En 4ème , l’étude d’un fait colonial
« Le livre « Cannibales » de Didier Daeninckx fut le déclencheur de ce projet. Il a le mérite de nous avoir appris une partie de l’histoire coloniale. Quand on lit ce roman, on a le sentiment que ce n’est pas possible, pas possible d’avoir enfermé des hommes dans un zoo, pas possible de les avoir présentés comme des Cannibales, ce n’est pas possible ! C’est ce choc, cette honte qui nous ont amenés à initier ce travail ».Déjà présenté dans le Café n°52, l’excellent travail d’Hervé et Marie-Jeanne Bois et de ses collégiens calédoniens a pris de l’ampleur. Ils étudient l’exhibition des Canala lors de l’exposition coloniale de 1931. Ils ont ainsi redécouvert ce moment du passé colonial tombé dans l’oubli. Leur recherche associe la recherche documentaire, l’enquête orale, la mise en perspective historique, la rédaction de fictions… et pas mal d’émotions sans doute ! Un vrai travail d’historien que présente ainsi H. Bois sur la liste H-Français : « La « vérité » n’est pas simple à établir, ce n’est pas celle du roman de Daeninckx, ce n’est pas non plus celle consistant à dire que l’époque était raciste et que la France était colonialiste. Rien n’est simple, il n’y avait pas d’un côté les méchants blancs et de l’autre les gentils Kanak. L’empire français est certes à son apogée, mais on est loin de l’époque de Jules Ferry et de ses discours racistes et colonialistes. Parmi les Français beaucoup refusaient de telles exhibitions. L’Histoire est avant tout des histoires d’hommes et de rencontres ». L’Histoire peut elle aussi tisser des liens.

**Données fournies:**

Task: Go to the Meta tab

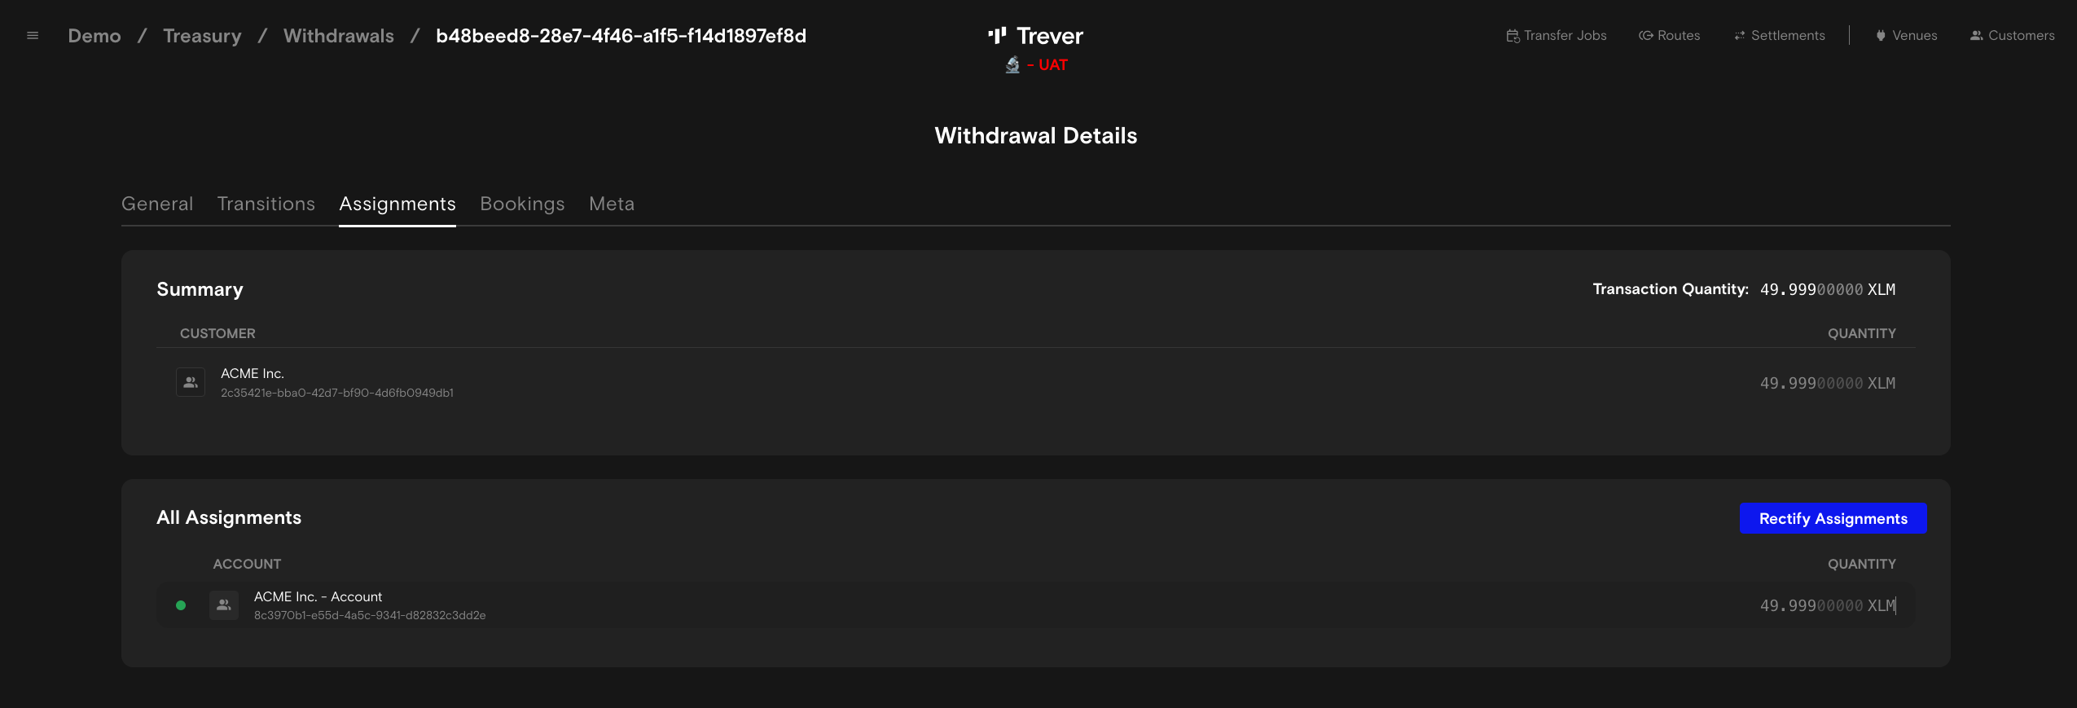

...

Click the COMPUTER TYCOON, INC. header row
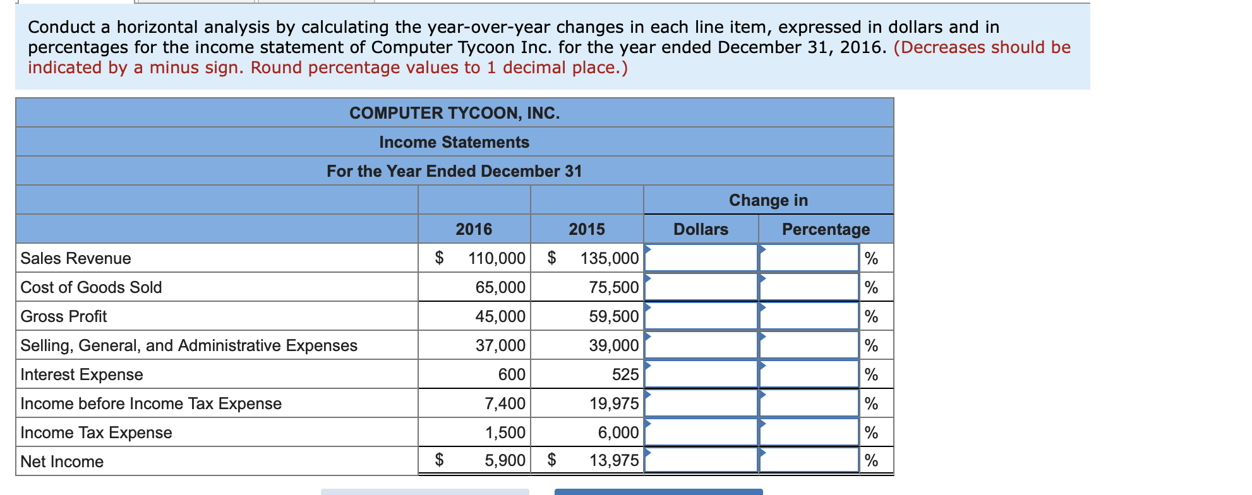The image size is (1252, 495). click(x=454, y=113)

**Travail à faire:**
1. D'après l'extrait sur l'exposition coloniale, quel livre a déclenché le projet ?
2. Prolongez l'extrait sur l'exposition coloniale après sa dernière phrase.
Le matériau fourni est indépendant de l'extrait sur l'exposition coloniale.

**Réponses:**
1. Le roman « Cannibales » de Didier Daeninckx.

2.
http://www.ac-noumea.nc/canala/sitecollege/projets/expoweb/index.html
http://cafepedagogique.net/lemensuel/lenseignant/schumaines/histoire/Pages/2004/52_accueil.aspx
L’ami Yabon
Ce film d’animation de Rachid Bouchareb raconte l’histoire d’Aby, tirailleur sénégalais, fait prisonnier en 1940 et victime en 1945 de la répression coloniale au camp de Thiaroye. R. Bouchareb restitue ainsi à la mémoire collective un fait peu connu. Des extraits du film sont en ligne.
http://www.tadrart.com/tessalit/lamiyabon/film.html
Foot et ordre colonial
Signalé sur la liste H-Français, cet article de Didier Rey montre comment le foot fut un objet d’affrontement entre les autorités coloniales et les mouvements indigènes en Algérie. Une approche qui devrait intéresser nos élèves !
http://www.wearefootball.org/dossier/53/lire/le-football-colonial/
Les naufragés de l’Utile
Voilà un épisode peu glorieux et totalement oublié que Le Courrier de l’Unesco de mai fait resurgir. Le 29 novembre 1776, une corvette de la marine royale accoste la petite île de Tromelin dans l’océan indien. Elle y trouve un enfant et sept femmes. Tous sont les survivants d’une cargaison de 60 esclaves « oubliés » sur l’île par un navire français, L’Utile, en 1760. L’épisode est analysé par le Groupe de recherche archéonavale qui a déjà retrouvé une centaine de documents afférents. Des fouilles archéologiques et sous-marines auront lieu, grâce au financement de l’Unesco, en 2006. Un réseau d’écoles est associé à ces travaux.
http://unesdoc.unesco.org/images/0013/001394/139497f.pdf#139497
L’ouvrage de Bouda Etemad
A quoi ont pu servir les immenses empires édifiés par l’Europe en Amérique, en Asie, en Afrique et en Océanie ? Bouda Etemad (universités de Genève et Lausanne) nous offre une remarquable synthèse. Il présente les acteurs : européens mais aussi les futurs peuples dominés. Il analyse aussi les thèses en présence. Il y a ceux qui voient dans la colonisation la condition du progrès économique de l’Europe et ceux qui y voient une perte de substance. Pour B. Etemad, « plutôt que de réduire la colonisation à un jeu d’additions et de soustractions, ne serait-il pas préférable de se demander à quoi ont servi les colonies, quelle fonction elles ont remplies dans la croissance… des économies métropolitaines ». Ce qui l’amène à une étude précise de chaque empire colonial.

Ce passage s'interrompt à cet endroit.